* _INSTRUCTIONS FOR THE TASK_: Keep only the lines of the data below that contain "Given", and copy them.
DATA LISTING section start
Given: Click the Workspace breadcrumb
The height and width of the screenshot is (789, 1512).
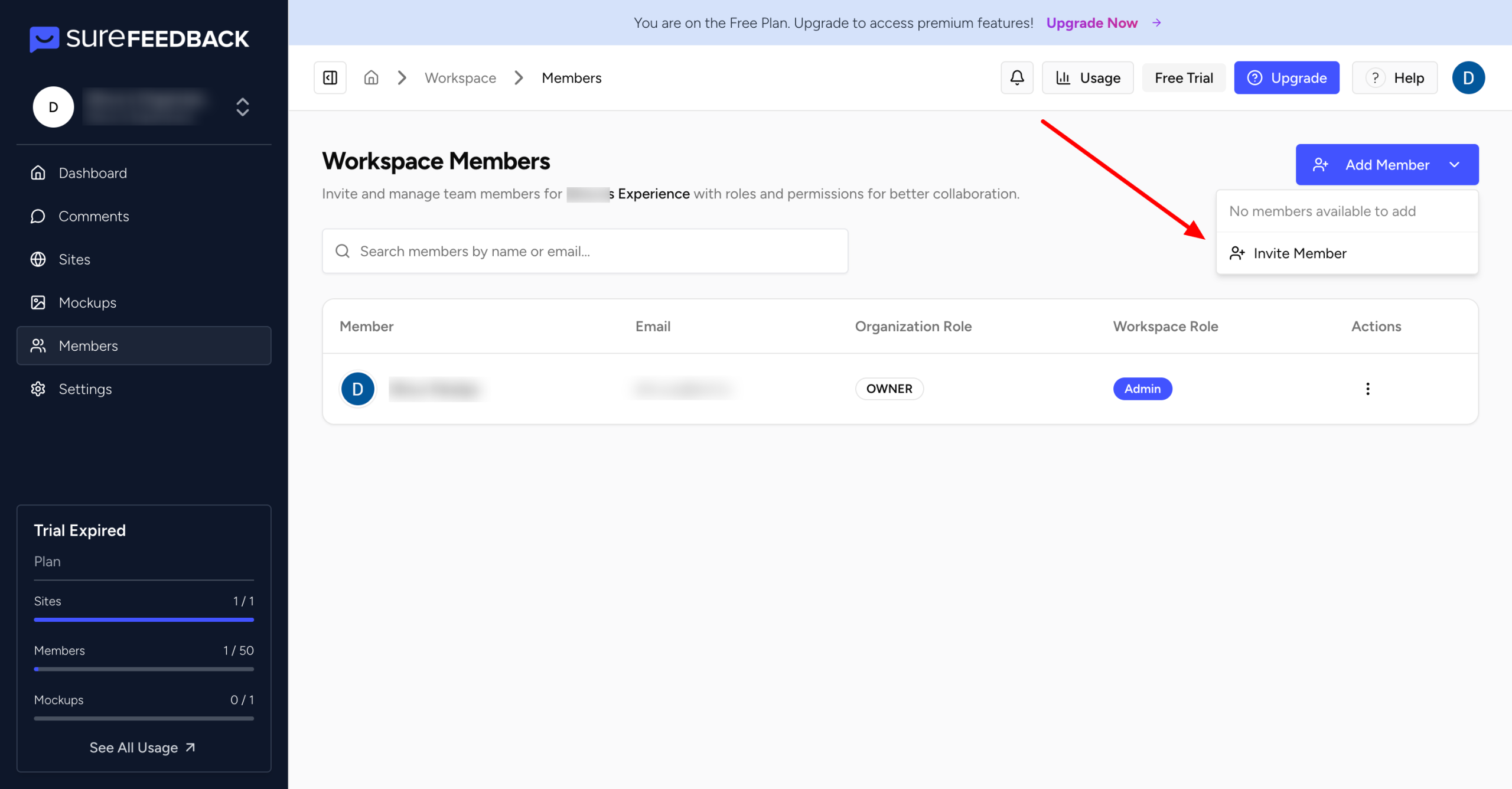Looking at the screenshot, I should tap(460, 78).
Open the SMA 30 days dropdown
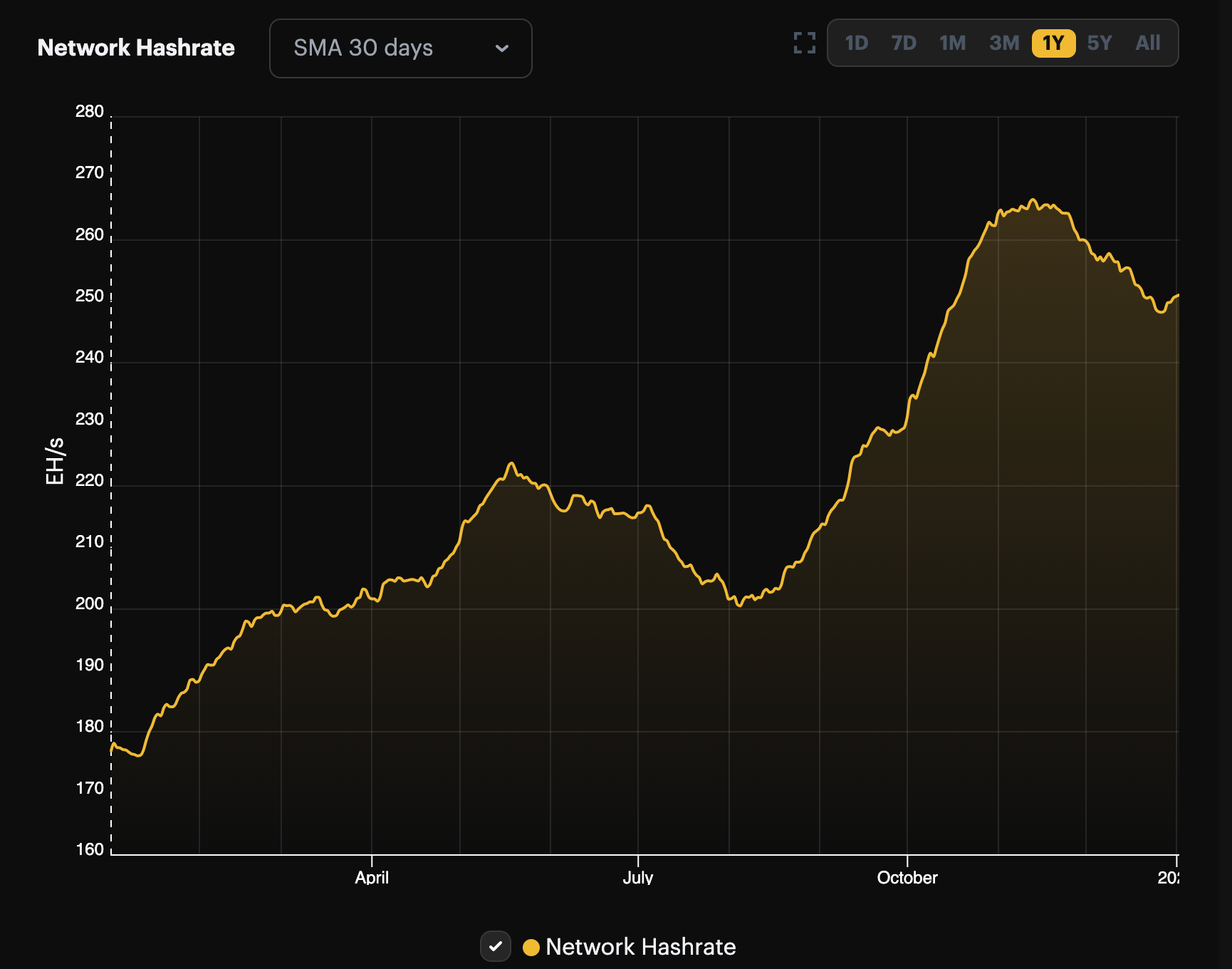1232x969 pixels. (x=400, y=48)
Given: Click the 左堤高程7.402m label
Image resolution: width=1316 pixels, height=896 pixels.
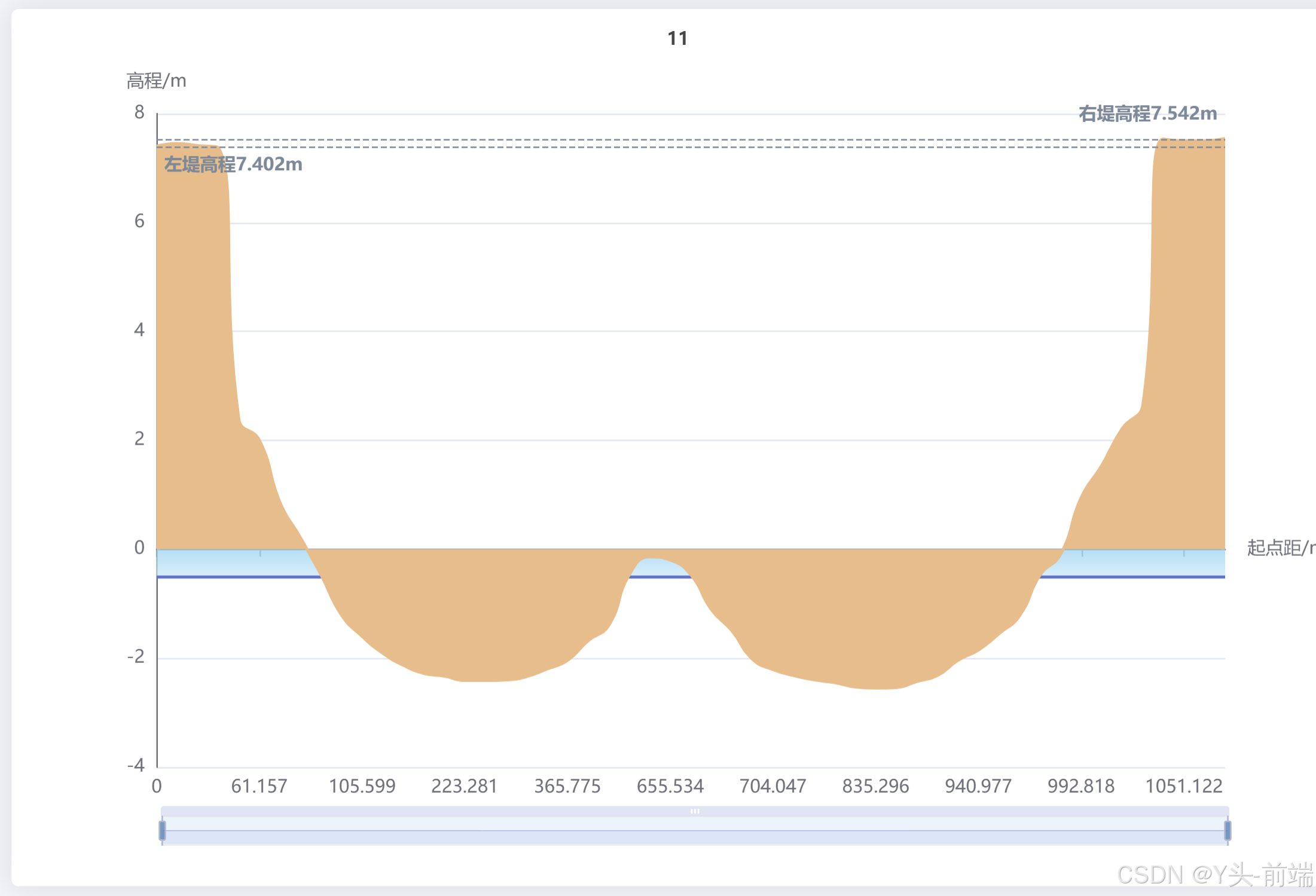Looking at the screenshot, I should click(233, 164).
DATA LISTING section end
* _FINAL ANSWER_:
Given: Click the Workspace breadcrumb
Given: Click the 左堤高程7.402m label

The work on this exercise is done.